Pixelshader support is usefull and need, so wy not add pxielshader support in OS4.1 and use glitz ?

maybe glitz use pixelshader, but you can mix the porter duff code of other backends(bitmap), and get a own lowend system backend with porter duff, that work without pixelshader.But its really no good idea to use no pixelshader.

Pixelshaders are need, to blur the background.without blur the background transparency look very confused and ugly.

Thats the reason, wy amistart and magicmenu since early beginning do the extra calculation of blur the background behind the menu.
Also all other OS than MOS or OS4.1 do blur the background on transparency windows.

and because OS4.1 support no pixelshader then you must write workaround code.

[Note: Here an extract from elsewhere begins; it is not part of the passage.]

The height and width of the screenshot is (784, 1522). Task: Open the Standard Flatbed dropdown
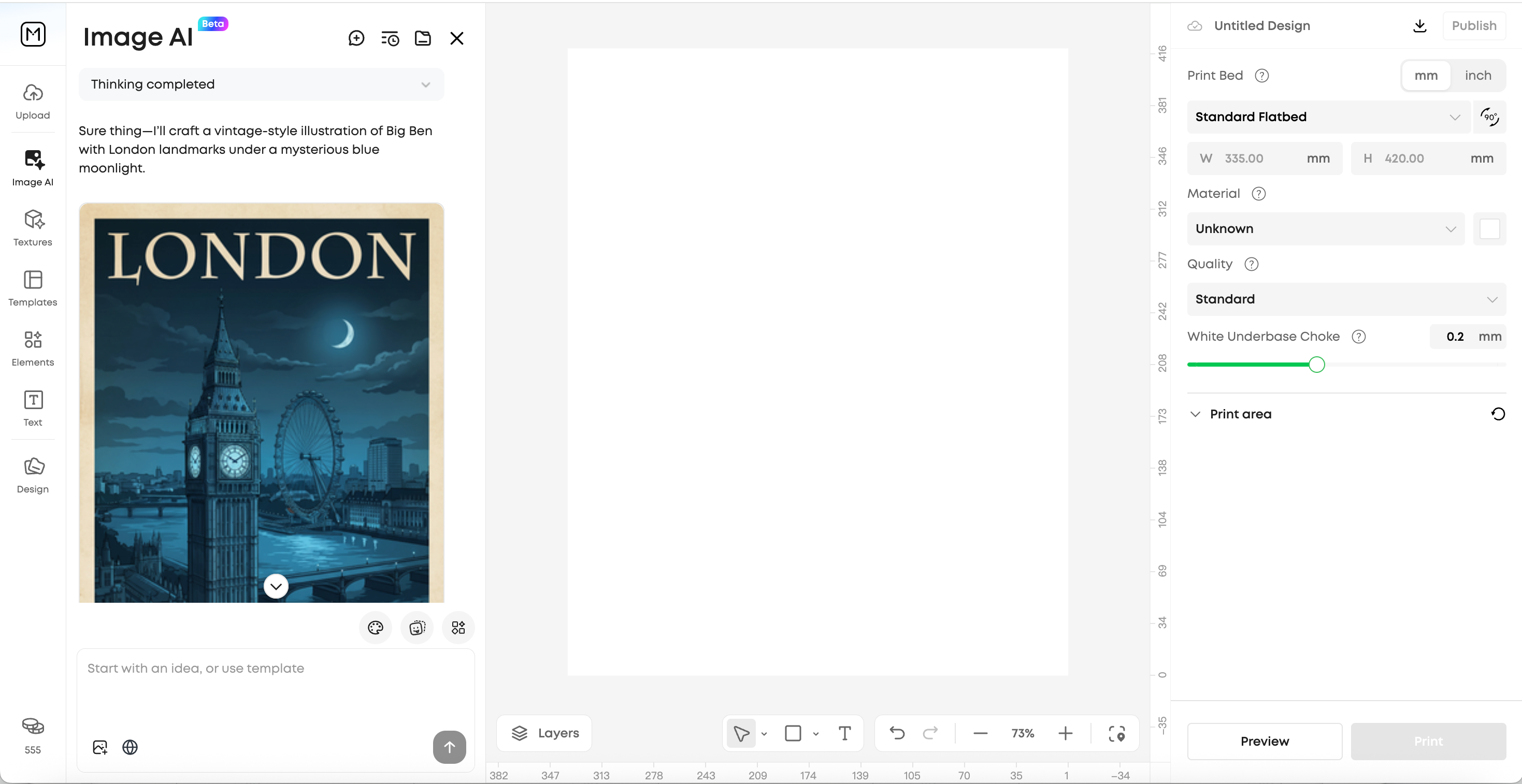(1328, 117)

>Porting Cairo is no problem. You just compile it

When i realy must port Cairo myself, because there is no working together in AOS possible, i of course use glitz with pixelshader support.

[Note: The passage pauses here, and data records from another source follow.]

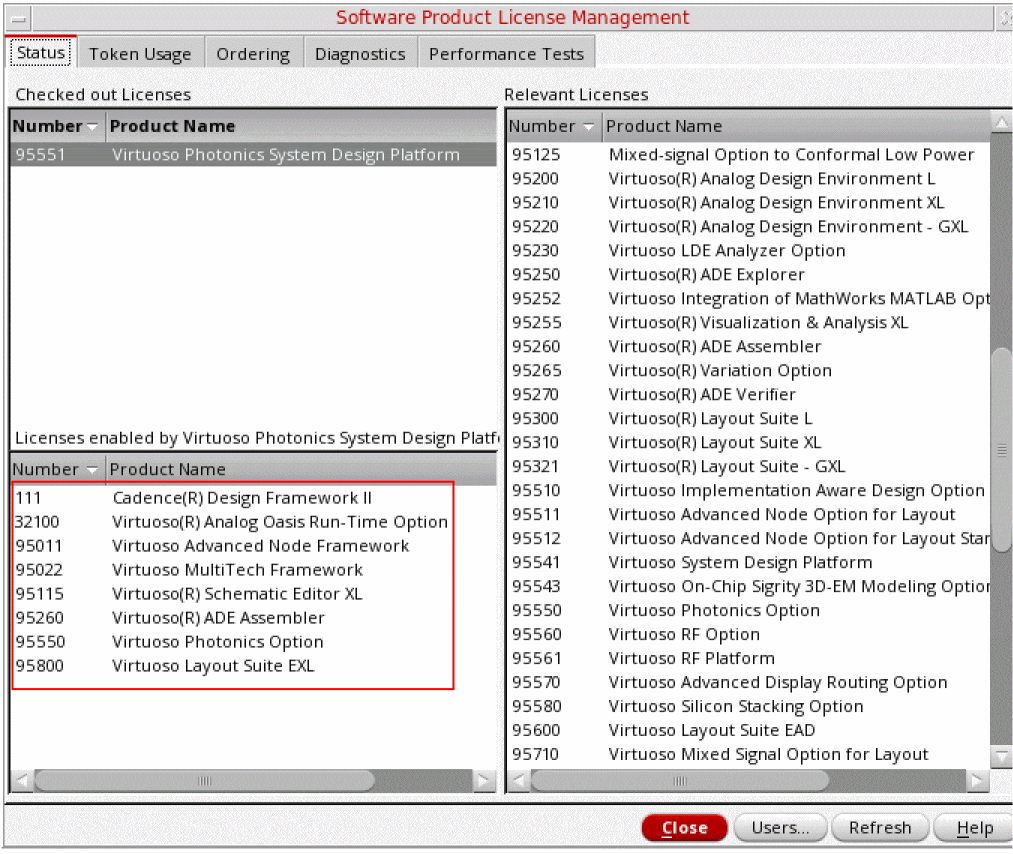Open the Users... dialog button
1013x854 pixels.
point(780,828)
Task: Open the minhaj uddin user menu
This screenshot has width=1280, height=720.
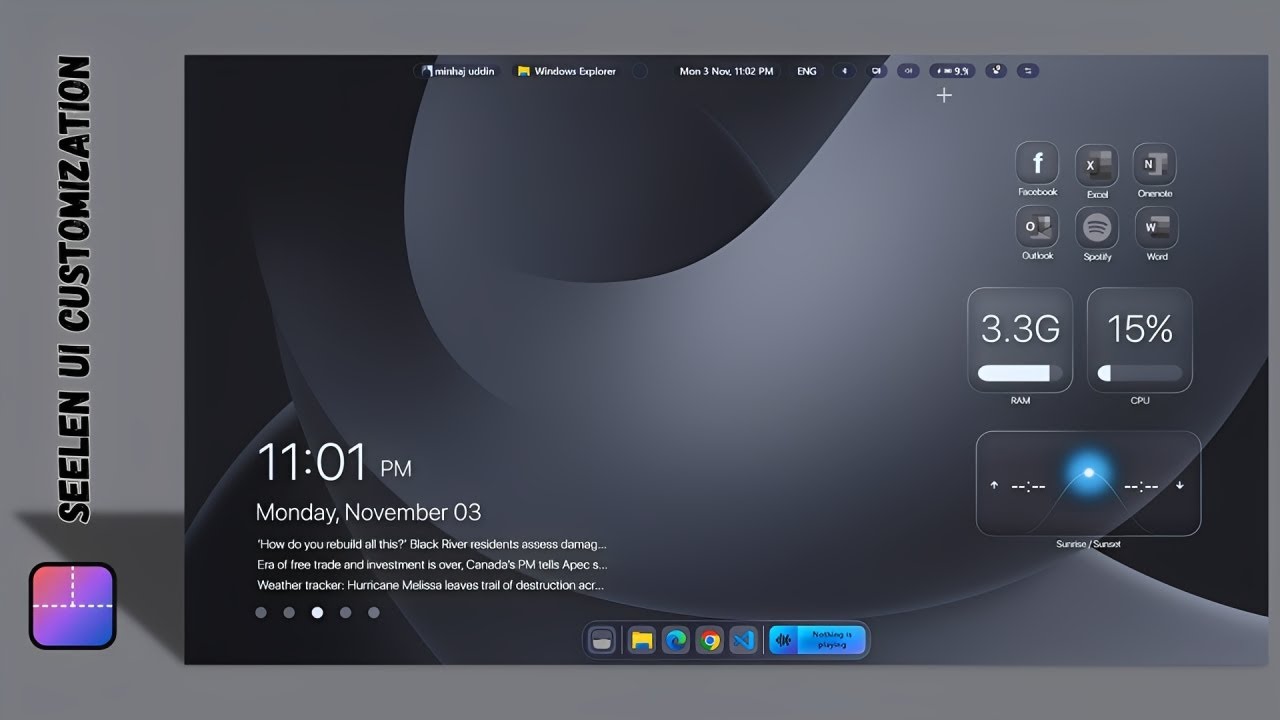Action: point(458,71)
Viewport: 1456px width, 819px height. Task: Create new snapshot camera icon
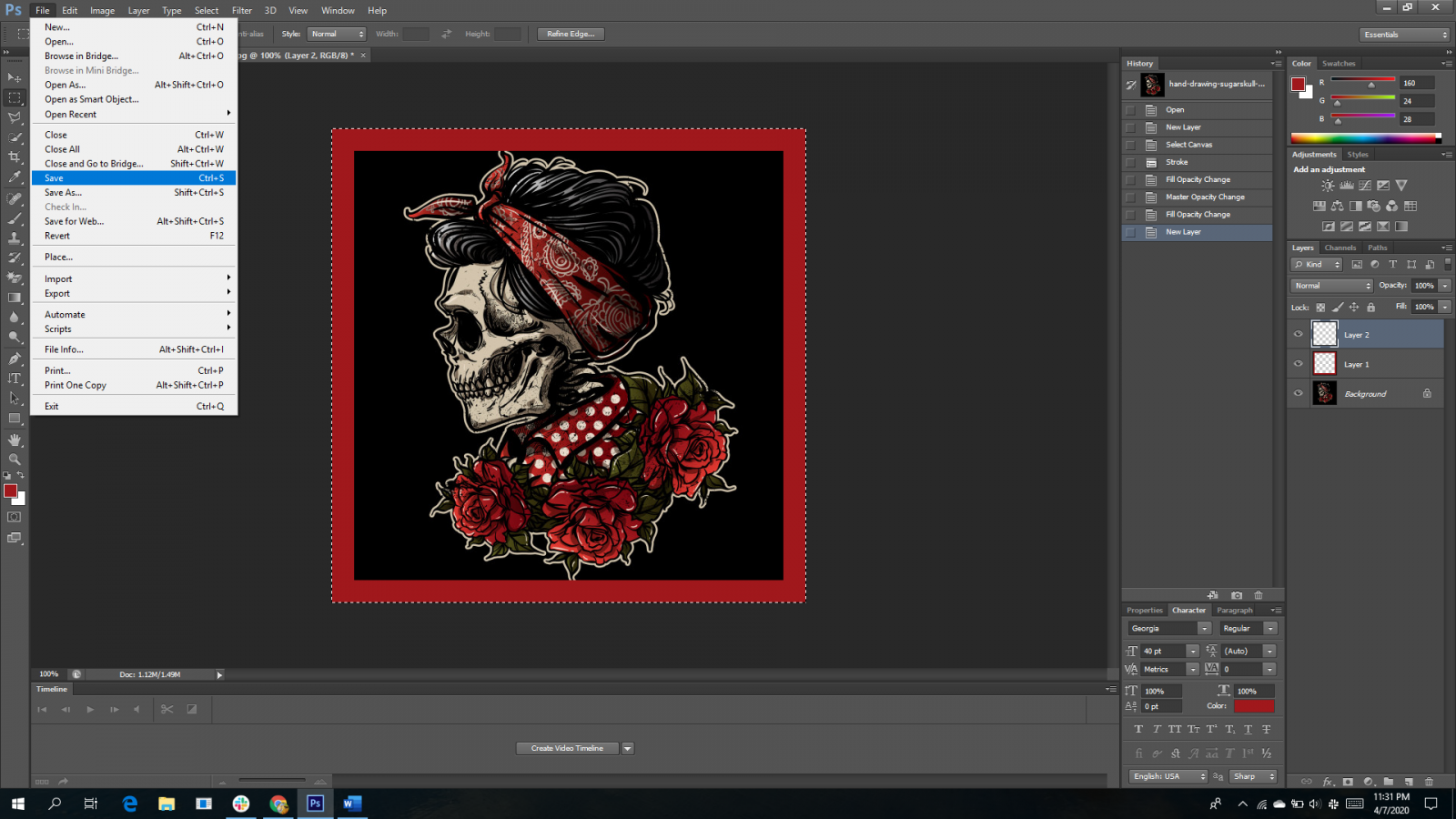[x=1236, y=595]
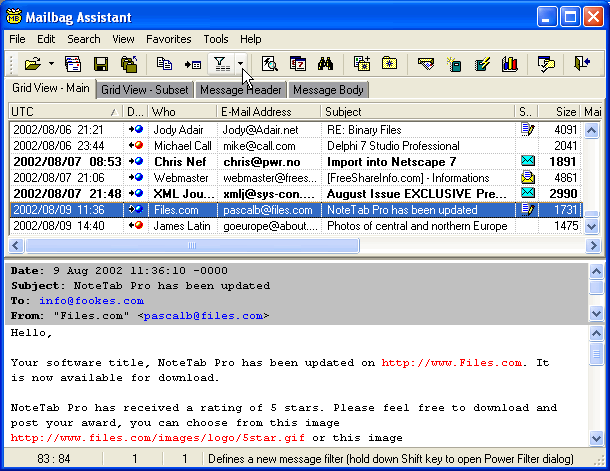Image resolution: width=610 pixels, height=471 pixels.
Task: Expand the dropdown arrow beside filter icon
Action: [x=241, y=64]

Latest winuae have now pixelshader support.

If that dont work, i can use the bitmap backend.
X86 systems have PCIe and newset winuae can transfer 600 MB/sec to gfx Card on my slow amd64 3000+ system and gforce 6600.

i see not yet a problem on high end systems.

but if really is a firefox here, depend on the other libs firefox XMLGUI system etc....

Last edited by bernd_afa on 28-Aug-2008 at 02:19 PM.
Last edited by bernd_afa on 28-Aug-2008 at 02:09 PM.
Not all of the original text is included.